■ Your task
Could you copy the lines below exactly, leaving none out?

── Record set

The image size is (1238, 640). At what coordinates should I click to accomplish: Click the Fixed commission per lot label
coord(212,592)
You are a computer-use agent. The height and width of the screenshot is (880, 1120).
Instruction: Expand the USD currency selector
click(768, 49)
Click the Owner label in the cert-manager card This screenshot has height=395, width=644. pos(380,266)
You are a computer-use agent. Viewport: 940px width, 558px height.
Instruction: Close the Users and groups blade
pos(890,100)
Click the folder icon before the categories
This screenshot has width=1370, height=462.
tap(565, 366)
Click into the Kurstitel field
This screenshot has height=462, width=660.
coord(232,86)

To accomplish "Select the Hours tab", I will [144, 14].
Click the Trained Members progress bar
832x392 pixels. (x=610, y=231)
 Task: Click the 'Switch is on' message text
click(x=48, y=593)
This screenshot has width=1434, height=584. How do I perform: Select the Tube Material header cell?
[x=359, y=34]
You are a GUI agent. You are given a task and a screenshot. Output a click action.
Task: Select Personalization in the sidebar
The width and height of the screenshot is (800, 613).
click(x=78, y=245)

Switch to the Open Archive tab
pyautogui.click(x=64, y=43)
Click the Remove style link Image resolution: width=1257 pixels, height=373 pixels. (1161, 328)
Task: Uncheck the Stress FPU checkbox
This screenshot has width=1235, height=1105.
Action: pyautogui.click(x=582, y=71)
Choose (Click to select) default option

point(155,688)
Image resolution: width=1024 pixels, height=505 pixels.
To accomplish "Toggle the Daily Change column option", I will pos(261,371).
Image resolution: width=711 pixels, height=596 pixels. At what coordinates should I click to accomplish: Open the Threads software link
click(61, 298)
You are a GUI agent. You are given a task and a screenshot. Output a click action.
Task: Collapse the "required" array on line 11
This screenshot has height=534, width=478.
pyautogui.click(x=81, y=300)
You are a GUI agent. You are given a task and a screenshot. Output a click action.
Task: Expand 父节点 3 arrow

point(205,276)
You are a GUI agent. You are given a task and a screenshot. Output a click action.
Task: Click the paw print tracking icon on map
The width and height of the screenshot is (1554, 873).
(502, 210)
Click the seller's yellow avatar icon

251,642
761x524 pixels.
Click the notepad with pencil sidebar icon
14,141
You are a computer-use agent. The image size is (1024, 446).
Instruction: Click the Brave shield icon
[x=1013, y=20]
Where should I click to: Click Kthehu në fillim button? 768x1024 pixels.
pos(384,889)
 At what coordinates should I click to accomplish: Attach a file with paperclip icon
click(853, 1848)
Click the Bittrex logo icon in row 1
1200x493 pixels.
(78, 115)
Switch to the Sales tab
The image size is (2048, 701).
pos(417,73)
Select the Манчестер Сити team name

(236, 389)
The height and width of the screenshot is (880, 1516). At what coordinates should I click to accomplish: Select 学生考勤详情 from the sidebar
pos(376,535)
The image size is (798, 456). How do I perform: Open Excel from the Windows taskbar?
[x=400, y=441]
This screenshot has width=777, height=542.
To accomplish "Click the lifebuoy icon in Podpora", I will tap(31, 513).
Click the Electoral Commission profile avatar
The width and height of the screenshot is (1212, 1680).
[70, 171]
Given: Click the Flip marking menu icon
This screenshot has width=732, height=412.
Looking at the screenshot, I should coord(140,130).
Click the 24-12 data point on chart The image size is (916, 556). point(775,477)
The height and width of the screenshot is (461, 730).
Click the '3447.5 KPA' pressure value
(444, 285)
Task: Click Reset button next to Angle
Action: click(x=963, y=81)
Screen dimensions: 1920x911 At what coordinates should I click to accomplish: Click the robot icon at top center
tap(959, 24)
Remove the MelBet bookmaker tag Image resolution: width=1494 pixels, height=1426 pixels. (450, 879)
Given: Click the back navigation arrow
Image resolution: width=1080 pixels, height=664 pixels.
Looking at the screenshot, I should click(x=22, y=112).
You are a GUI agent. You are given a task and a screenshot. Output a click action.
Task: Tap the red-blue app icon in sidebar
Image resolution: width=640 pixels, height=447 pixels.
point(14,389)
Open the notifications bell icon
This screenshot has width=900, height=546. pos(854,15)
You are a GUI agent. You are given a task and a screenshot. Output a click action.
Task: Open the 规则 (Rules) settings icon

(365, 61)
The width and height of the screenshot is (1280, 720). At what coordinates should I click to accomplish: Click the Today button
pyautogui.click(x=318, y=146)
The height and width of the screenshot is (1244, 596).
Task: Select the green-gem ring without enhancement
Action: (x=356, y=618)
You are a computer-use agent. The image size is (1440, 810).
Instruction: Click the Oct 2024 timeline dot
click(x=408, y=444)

────

■ Answer section
The image size is (1238, 640). At what coordinates should I click to accomplish: Click the Fixed commission per lot label
coord(212,592)
You are a computer-use agent. The height and width of the screenshot is (880, 1120).
Instruction: Expand the USD currency selector
click(768, 49)
Click the Owner label in the cert-manager card This screenshot has height=395, width=644. pos(380,266)
You are a computer-use agent. Viewport: 940px width, 558px height.
Instruction: Close the Users and groups blade
pos(890,100)
Click the folder icon before the categories
This screenshot has width=1370, height=462.
tap(565, 366)
Click into the Kurstitel field
This screenshot has height=462, width=660.
coord(232,86)

To accomplish "Select the Hours tab", I will [144, 14].
Click the Trained Members progress bar
832x392 pixels. (x=610, y=231)
 Task: Click the 'Switch is on' message text
click(x=48, y=593)
This screenshot has width=1434, height=584. How do I perform: Select the Tube Material header cell?
[x=359, y=34]
You are a GUI agent. You are given a task and a screenshot. Output a click action.
Task: Select Personalization in the sidebar
The width and height of the screenshot is (800, 613).
click(x=78, y=245)

Switch to the Open Archive tab
pyautogui.click(x=64, y=43)
Click the Remove style link Image resolution: width=1257 pixels, height=373 pixels. (1161, 328)
Task: Uncheck the Stress FPU checkbox
This screenshot has width=1235, height=1105.
Action: pyautogui.click(x=582, y=71)
Choose (Click to select) default option

point(155,688)
Image resolution: width=1024 pixels, height=505 pixels.
To accomplish "Toggle the Daily Change column option", I will pos(261,371).
Image resolution: width=711 pixels, height=596 pixels. At what coordinates should I click to accomplish: Open the Threads software link
click(61, 298)
You are a GUI agent. You are given a task and a screenshot. Output a click action.
Task: Collapse the "required" array on line 11
This screenshot has height=534, width=478.
pyautogui.click(x=81, y=300)
You are a GUI agent. You are given a task and a screenshot. Output a click action.
Task: Expand 父节点 3 arrow

point(205,276)
You are a GUI agent. You are given a task and a screenshot. Output a click action.
Task: Click the paw print tracking icon on map
The width and height of the screenshot is (1554, 873).
(502, 210)
Click the seller's yellow avatar icon

251,642
761x524 pixels.
Click the notepad with pencil sidebar icon
14,141
You are a computer-use agent. The image size is (1024, 446).
Instruction: Click the Brave shield icon
[x=1013, y=20]
Where should I click to: Click Kthehu në fillim button? 768x1024 pixels.
pos(384,889)
 At what coordinates should I click to accomplish: Attach a file with paperclip icon
click(853, 1848)
Click the Bittrex logo icon in row 1
1200x493 pixels.
(78, 115)
Switch to the Sales tab
The image size is (2048, 701).
pos(417,73)
Select the Манчестер Сити team name

(236, 389)
The height and width of the screenshot is (880, 1516). At what coordinates should I click to accomplish: Select 学生考勤详情 from the sidebar
pos(376,535)
The image size is (798, 456). How do I perform: Open Excel from the Windows taskbar?
[x=400, y=441]
This screenshot has width=777, height=542.
To accomplish "Click the lifebuoy icon in Podpora", I will tap(31, 513).
Click the Electoral Commission profile avatar
The width and height of the screenshot is (1212, 1680).
[70, 171]
Given: Click the Flip marking menu icon
This screenshot has width=732, height=412.
Looking at the screenshot, I should coord(140,130).
Click the 24-12 data point on chart The image size is (916, 556). point(775,477)
The height and width of the screenshot is (461, 730).
Click the '3447.5 KPA' pressure value
(444, 285)
Task: Click Reset button next to Angle
Action: click(x=963, y=81)
Screen dimensions: 1920x911 At what coordinates should I click to accomplish: Click the robot icon at top center
tap(959, 24)
Remove the MelBet bookmaker tag Image resolution: width=1494 pixels, height=1426 pixels. (450, 879)
Given: Click the back navigation arrow
Image resolution: width=1080 pixels, height=664 pixels.
Looking at the screenshot, I should click(x=22, y=112).
You are a GUI agent. You are given a task and a screenshot. Output a click action.
Task: Tap the red-blue app icon in sidebar
Image resolution: width=640 pixels, height=447 pixels.
point(14,389)
Open the notifications bell icon
This screenshot has width=900, height=546. pos(854,15)
You are a GUI agent. You are given a task and a screenshot. Output a click action.
Task: Open the 规则 (Rules) settings icon

(365, 61)
The width and height of the screenshot is (1280, 720). At what coordinates should I click to accomplish: Click the Today button
pyautogui.click(x=318, y=146)
The height and width of the screenshot is (1244, 596).
Task: Select the green-gem ring without enhancement
Action: (x=356, y=618)
You are a computer-use agent. The image size is (1440, 810).
Instruction: Click the Oct 2024 timeline dot
click(x=408, y=444)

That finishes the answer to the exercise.